Given a list of items with weight w[i] and value v[i], what's the maximum value you can get given a knapsack with capacity C, i.e. it can hold items with at most weight C in total. You can pick each item at most once (i.e. either pick an item i 0 times or 1 time).

Algorithm

Let dp[i + 1][c] be the maximum value we can get using the first i + 1 items (index from 0 to i) and weight capped by c.

dp[i + 1][c] = max(
    dp[i][c],             // If we skip `i`-th item
    dp[i][c-w[i]] + v[i]  // If we pick `i`-th item
)

dp[0][c] = 0

Implementation

// Time: O(NC)
// Space: O(NC)
vector<vector<int>> dp(N + 1, vector<int>(C + 1));
for (int i = 0; i < N; ++i) {
    for (int c = w[i]; c <= C; ++c) {
        dp[i + 1][c] = max( dp[i][c], dp[i][c - w[i]] + v[i] );
    }
}
return dp[N][C];

Space Optimization

// Time: O(NC)
// Space: O(C)

### Tasks and exercises:
(a) In the knapsack excerpt, how many times may each item be picked?
(b) Write the next part of the knapsack excerpt, picking up right after its last line.

### Record set:

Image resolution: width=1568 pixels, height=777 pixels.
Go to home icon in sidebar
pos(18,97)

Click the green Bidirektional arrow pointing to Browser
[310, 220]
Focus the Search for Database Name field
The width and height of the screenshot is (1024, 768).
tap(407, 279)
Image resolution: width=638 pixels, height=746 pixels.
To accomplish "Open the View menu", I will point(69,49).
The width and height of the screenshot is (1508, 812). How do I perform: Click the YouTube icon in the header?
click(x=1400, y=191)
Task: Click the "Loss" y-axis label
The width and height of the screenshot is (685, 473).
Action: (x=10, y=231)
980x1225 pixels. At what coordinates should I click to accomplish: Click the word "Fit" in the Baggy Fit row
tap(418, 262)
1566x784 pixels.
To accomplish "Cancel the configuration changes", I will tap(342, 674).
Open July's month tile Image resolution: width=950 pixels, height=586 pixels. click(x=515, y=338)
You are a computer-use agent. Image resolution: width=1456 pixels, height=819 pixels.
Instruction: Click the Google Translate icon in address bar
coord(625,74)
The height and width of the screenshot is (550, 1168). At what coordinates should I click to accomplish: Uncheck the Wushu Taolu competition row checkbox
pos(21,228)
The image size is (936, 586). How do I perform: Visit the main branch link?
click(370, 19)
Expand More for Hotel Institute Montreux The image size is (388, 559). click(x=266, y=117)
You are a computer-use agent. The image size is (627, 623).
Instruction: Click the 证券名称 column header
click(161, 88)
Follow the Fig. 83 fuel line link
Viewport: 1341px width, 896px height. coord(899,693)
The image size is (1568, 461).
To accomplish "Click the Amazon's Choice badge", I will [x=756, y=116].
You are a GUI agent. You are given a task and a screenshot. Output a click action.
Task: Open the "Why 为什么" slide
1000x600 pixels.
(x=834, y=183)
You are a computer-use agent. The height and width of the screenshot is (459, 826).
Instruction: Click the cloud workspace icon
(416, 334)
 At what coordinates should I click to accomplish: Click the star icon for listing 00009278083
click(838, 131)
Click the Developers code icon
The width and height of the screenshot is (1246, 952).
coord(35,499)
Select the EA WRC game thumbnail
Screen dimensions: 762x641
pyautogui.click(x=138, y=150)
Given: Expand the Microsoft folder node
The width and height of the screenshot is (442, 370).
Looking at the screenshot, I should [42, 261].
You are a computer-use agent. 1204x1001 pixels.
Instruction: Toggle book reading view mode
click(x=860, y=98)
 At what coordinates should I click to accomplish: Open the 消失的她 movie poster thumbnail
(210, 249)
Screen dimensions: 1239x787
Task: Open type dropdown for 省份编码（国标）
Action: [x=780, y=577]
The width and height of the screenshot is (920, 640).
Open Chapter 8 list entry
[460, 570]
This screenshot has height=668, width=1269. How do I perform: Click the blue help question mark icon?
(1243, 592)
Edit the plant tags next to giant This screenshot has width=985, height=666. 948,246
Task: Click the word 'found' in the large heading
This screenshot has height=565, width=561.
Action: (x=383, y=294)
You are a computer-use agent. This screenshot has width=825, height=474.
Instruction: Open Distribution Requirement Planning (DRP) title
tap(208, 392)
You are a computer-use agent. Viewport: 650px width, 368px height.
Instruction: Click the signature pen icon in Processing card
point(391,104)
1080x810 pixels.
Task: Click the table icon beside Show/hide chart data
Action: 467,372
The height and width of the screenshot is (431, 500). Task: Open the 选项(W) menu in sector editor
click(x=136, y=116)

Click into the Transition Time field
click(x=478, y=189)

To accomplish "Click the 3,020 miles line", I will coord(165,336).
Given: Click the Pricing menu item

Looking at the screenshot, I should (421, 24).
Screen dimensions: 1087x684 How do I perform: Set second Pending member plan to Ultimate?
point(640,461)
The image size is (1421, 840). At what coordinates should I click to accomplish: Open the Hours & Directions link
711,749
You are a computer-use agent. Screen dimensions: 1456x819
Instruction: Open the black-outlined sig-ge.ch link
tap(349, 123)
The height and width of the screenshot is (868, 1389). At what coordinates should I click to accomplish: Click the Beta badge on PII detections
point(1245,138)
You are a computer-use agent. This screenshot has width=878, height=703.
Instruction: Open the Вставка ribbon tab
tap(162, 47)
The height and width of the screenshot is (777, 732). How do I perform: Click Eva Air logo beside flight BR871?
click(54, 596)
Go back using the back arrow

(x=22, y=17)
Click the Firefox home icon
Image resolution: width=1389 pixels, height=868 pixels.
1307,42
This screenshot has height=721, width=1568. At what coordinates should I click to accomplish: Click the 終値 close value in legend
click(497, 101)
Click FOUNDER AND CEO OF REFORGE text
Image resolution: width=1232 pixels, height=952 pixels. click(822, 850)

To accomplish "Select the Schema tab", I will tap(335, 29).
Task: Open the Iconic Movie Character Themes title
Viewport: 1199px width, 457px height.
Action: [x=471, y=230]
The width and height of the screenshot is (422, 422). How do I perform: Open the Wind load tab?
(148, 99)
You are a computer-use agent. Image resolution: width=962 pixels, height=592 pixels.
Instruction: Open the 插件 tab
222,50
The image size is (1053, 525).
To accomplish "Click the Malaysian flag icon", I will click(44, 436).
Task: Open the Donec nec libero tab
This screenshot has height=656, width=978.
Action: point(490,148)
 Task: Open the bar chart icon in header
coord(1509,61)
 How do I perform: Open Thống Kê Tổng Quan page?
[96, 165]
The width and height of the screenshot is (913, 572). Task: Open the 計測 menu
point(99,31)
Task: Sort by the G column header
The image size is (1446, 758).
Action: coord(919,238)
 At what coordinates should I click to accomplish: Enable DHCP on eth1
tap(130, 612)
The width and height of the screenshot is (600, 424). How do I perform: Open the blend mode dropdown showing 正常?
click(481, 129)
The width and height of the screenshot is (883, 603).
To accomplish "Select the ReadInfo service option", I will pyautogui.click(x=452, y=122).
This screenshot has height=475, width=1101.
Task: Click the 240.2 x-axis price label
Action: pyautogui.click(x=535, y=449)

### Exercise responses:
(a) At most once: each item is picked either 0 times or 1 time.

(b)
vector<int> dp(C + 1);
for (int i = 0; i < N; ++i) {
    for (int c = C; c >= w[i]; --c) {
        dp[c] = max( dp[c], dp[c - w[i]] + v[i] );
    }
}
return dp[C];

A Constant Optimization

Since we only need dp[N][C], which only requires dp[N-1][C] and dp[N-1][C-w[N-1]]. So for i = N - 2 (the second from the last item), we only need to loop from max( w[N-2], C - w[N-1] ) to C.

dp[N-1][C-w[N-1]] requires dp[N-2][C] and dp[N-2][C-w[N-1]-w[N-2]], so for i = N - 3, we only need to loop from max( w[N-3], C - w[N-1] - w[N-2] ) to C.

Generalization: for i-th item, the inner loop should be from max( w[i], C - sum(w[j] | i < j < N ) ) to C.

// Time: O(NC)
// Space: O(C)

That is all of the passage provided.